Going into this assignment, I was anxious. Despite our training, I felt unprepared for the experience of live group-data entry, so I spectated a core data entry shift the day before I volunteered. Even though I did not contribute to the session, the sense of community that permeates the Covid Tracking Project was apparent. Lighthearted introductory questions posed by the shift lead in the #data-entry Slack channel took my mind off the seriousness of the data this project collects, easing the tension I felt. I watched data entry veterans joke with one another, adding to the expansive collection of custom Slack reaction emojis. Hannah Hoffman reached out to me, and another shift spectator to let us know that we could ask her any questions throughout the shift. I did not have any questions at the time, but I found her assistance during my data entry shift incredibly helpful.

My data entry shift was not without its hiccups, but with the guidance of the double-checking crew and Hannah Hoffman I was afforded deeper insight into the efficacy of the tracking project’s checking processes. First, I was tagged in Slack by a double checker who reminded me to update the Local Time column for my first state (MD). Until I had been tagged by a double checker, I did not understand why in the #data-entry channel checkers conferred in state-specific posts, particularly when the channel’s Shift Bot provided a forum for general inquiry. I appreciated the opportunity to discuss my error within a state-specific post, because the feedback I received was easy to follow in Slack’s Thread sidebar.
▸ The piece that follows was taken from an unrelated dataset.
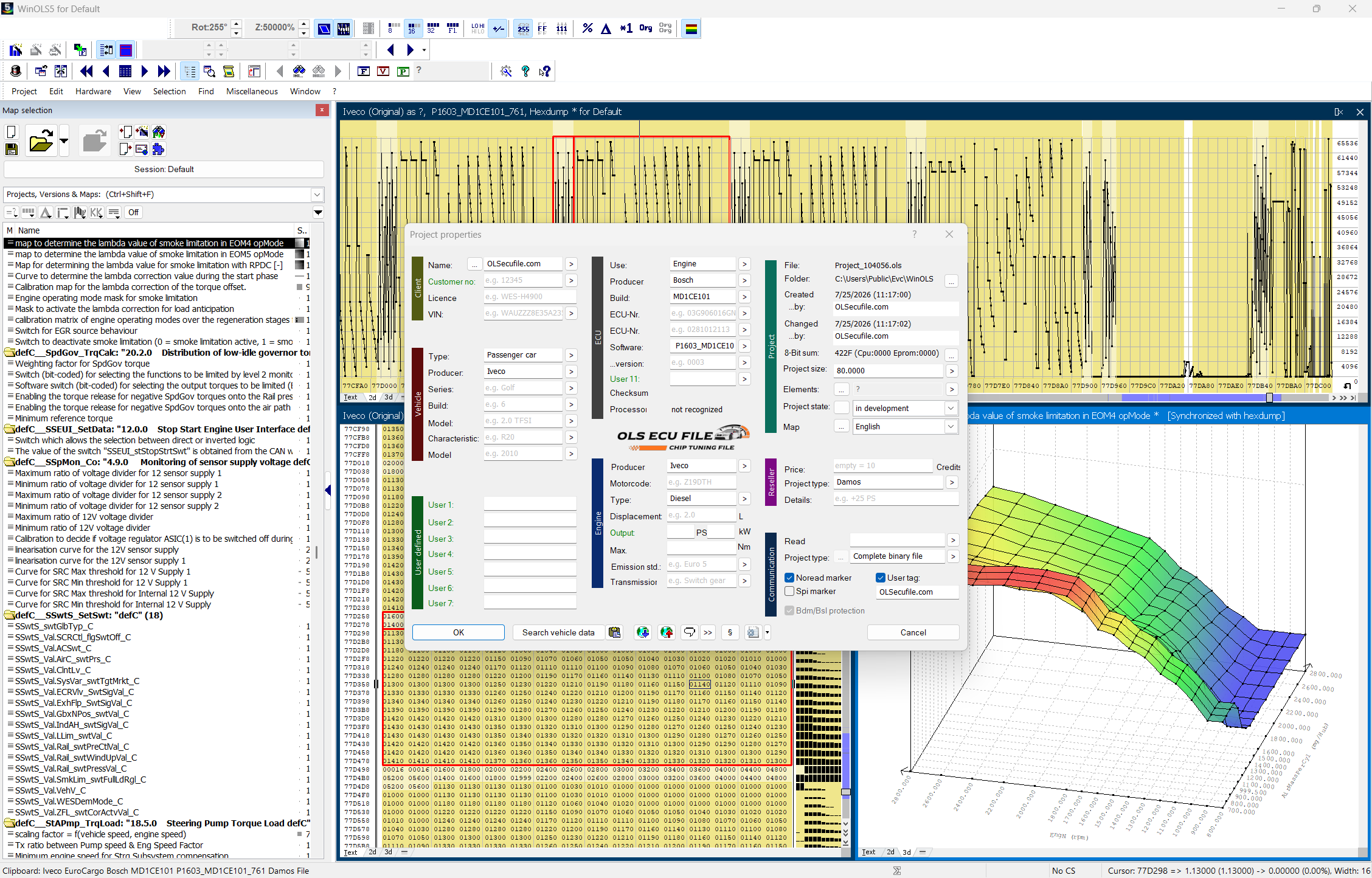
Task: Uncheck the Noread marker checkbox
Action: tap(789, 578)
I should also note that my double checker was incredibly supportive, and she gave me positive affirmation when I confirmed my correction.

An interesting mistake that I made might be an opportunity to clarify the project’s data entry instructions. I was given feedback that, for a cell that required calculation, the expectation was that I enter the equation that made up the cell’s value. Instead, I had been using my computer’s calculator and writing in my calculated values into their cells. I can appreciate why the Covid Tracking Project follows these protocols however, it is not clear from the section of the data entry instructions that discusses “calculated” cells that this is the expectation. I would suggest in section 8 of the checker instructions, either edit sub-section d or add another sub-section, that makes clear that calculated values should show the values that make up the calculated value, not just to “type all data by hand”.